═══ DATA FOR PROCESSING

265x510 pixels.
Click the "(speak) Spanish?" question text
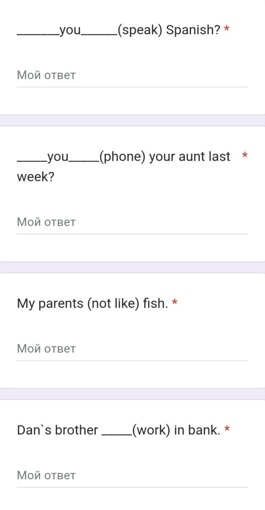pyautogui.click(x=169, y=30)
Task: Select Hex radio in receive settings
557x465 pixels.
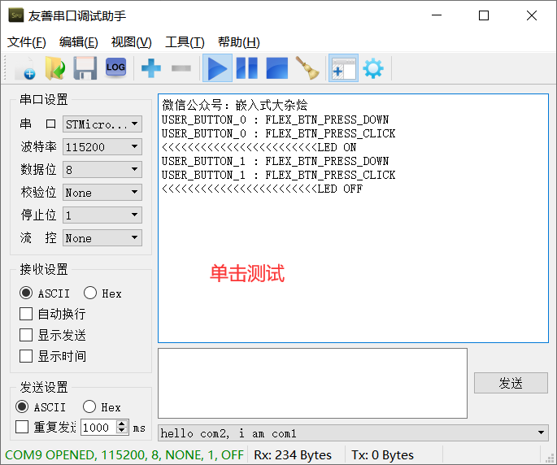Action: pos(90,293)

══════

Line by line, give the material above again exactly, but without any pictures.

265x510 pixels.
Click the "(speak) Spanish?" question text
pyautogui.click(x=169, y=30)
Task: Select Hex radio in receive settings
557x465 pixels.
Action: pos(90,293)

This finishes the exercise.